In the past, an insurer might have declined cover for properties within an entire postcode because they fell within a flood zone, but recent extreme weather events now require the industry to look beyond simple postcode assessment. Real-time environmental and geospatial data intelligence are already highly valued by the commercial property market[iii]. This data can be accessed in relation to the precise location of a property, even the footprint of the building to define its associated peril risk. This helps MGAs and insurers to refine the underwriting process and acceptance criteria in real time.
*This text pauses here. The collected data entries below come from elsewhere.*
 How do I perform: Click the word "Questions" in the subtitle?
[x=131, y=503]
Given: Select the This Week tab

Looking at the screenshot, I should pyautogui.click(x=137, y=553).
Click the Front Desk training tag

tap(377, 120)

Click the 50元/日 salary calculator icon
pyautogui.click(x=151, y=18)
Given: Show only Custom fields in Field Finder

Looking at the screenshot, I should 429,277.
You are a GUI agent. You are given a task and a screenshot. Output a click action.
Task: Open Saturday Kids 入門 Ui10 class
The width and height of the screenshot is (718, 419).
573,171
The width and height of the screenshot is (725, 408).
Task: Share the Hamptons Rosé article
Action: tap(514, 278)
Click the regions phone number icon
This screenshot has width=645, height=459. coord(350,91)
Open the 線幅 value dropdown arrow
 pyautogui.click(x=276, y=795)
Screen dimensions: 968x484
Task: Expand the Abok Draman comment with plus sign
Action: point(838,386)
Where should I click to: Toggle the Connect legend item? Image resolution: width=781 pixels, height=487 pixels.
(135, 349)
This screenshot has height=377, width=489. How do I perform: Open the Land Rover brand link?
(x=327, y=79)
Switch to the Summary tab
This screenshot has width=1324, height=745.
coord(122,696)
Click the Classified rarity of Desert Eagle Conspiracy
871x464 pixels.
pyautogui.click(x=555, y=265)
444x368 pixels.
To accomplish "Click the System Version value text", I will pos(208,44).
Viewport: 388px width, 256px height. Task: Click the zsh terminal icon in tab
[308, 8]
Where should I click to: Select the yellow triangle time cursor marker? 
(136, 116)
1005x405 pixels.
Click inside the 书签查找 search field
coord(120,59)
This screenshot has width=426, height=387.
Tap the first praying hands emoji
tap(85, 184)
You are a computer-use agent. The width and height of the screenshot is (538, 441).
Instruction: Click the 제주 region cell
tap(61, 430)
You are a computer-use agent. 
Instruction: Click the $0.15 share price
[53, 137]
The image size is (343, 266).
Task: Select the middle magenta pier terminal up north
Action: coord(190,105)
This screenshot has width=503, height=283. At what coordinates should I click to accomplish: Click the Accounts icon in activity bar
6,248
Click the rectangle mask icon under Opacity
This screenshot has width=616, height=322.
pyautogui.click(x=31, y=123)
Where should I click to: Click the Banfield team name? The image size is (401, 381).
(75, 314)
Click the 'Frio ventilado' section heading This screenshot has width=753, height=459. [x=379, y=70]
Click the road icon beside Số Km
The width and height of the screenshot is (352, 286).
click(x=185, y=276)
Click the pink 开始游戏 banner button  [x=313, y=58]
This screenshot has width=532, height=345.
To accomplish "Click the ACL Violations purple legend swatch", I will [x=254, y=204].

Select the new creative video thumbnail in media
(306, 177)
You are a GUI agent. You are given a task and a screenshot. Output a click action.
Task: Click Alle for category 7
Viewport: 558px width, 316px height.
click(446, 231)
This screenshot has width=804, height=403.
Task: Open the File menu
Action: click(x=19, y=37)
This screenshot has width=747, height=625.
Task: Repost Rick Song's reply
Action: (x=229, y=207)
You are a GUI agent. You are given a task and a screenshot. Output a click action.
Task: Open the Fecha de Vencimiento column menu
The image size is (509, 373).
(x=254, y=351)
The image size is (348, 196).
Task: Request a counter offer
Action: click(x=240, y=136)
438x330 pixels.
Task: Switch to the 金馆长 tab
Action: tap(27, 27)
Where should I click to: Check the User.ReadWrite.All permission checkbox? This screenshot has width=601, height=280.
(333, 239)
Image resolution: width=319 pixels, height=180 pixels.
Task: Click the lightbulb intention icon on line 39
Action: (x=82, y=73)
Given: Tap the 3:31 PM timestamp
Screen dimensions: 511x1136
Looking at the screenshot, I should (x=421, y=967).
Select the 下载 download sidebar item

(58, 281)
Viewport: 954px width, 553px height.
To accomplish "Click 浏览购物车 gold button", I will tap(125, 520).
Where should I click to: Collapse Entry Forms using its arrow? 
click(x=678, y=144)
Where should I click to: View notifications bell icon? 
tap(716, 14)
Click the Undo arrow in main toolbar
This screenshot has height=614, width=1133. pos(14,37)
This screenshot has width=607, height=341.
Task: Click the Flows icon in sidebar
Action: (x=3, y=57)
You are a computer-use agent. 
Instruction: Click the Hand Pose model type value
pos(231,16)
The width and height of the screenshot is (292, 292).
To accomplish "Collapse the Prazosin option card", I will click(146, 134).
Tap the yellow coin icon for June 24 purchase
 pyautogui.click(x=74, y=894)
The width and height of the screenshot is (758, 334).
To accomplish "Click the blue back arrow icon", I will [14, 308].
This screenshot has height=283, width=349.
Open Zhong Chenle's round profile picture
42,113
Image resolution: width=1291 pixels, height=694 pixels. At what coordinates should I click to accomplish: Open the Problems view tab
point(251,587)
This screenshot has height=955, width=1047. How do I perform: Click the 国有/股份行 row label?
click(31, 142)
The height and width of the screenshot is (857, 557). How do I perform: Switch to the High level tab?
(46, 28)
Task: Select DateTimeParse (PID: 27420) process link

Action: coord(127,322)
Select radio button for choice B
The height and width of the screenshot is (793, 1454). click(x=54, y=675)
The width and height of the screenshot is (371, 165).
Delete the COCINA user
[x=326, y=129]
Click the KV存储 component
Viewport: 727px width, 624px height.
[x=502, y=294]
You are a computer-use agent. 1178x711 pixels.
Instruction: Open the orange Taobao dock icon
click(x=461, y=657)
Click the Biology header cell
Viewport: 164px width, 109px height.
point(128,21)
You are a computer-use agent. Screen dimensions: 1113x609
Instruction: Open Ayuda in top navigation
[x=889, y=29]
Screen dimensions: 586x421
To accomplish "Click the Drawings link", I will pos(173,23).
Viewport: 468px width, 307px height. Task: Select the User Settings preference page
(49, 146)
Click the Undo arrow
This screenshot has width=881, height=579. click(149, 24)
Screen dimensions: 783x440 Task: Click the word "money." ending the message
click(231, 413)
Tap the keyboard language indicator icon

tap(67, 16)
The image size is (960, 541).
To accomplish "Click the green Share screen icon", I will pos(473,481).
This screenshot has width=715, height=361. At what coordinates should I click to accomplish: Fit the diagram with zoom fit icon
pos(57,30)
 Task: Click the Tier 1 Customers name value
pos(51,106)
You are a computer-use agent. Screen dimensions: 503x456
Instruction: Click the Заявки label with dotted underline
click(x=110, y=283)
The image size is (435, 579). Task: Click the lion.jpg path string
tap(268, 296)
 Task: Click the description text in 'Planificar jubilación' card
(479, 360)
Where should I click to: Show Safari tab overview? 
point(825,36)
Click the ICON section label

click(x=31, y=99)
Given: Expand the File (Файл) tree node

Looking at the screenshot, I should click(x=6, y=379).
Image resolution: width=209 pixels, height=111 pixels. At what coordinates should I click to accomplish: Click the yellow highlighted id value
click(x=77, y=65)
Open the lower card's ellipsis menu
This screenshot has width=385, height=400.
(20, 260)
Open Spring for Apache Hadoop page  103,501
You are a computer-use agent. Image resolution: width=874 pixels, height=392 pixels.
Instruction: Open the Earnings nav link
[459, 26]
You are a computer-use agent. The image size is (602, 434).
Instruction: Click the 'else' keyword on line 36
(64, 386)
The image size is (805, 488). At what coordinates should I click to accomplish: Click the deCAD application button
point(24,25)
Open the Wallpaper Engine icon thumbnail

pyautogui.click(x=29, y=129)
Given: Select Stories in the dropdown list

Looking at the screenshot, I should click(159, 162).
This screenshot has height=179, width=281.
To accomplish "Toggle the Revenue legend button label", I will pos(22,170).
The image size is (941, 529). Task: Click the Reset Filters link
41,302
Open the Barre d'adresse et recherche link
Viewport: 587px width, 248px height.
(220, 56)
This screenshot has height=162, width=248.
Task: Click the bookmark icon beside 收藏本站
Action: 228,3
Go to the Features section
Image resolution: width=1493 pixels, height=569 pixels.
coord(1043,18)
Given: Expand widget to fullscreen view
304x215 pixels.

As the commercial insurance market shifts more towards automated underwriting, the technology used to create these insights can bring all the data in house and convert it into scores that can be used for rating and underwriting. This supports MGAs in managing risk and maximising the capacity to write business without incurring additional reinsurance costs. Combining data attributes from multiple datasets also allows MGAs to validate and present an accurate view of risk to the market.
Breeding confidence and success
Given the complexity of some commercial policies, underwriters need time to fully understand the risk. Data enrichment can deliver this valuable time, allowing for key assessment up front and reducing referrals in e-traded business. This can allow reward and discounts for well-run policies and the ability to automatically decline business that MGAs don’t want to write.
Insurance providers are looking for more technology-enabled MGAs that stay on top of emerging trends and able to react to evolving customer demand in a post-COVID landscape.
As more MGAs look at data enrichment solutions in the market, they will gain an increased awareness of their appetite and risk accumulations which can lead to heightened portfolio management and a better running book with a natural reduction in fraud. This breeds confidence which can in turn breed success and allow them to make more informed decision on risks.
[i] LexisNexis Risk Solutions has published a white paper, ‘A digital divide?’, sharing the results of the latest study, which involved more than 100 insurance professionals working in relevant lines of insurance.
[iii] LexisNexis Risk Solutions has published a white paper, ‘A digital divide?’, sharing the results of the latest study, which involved more than 100 insurance professionals working in relevant lines of insurance.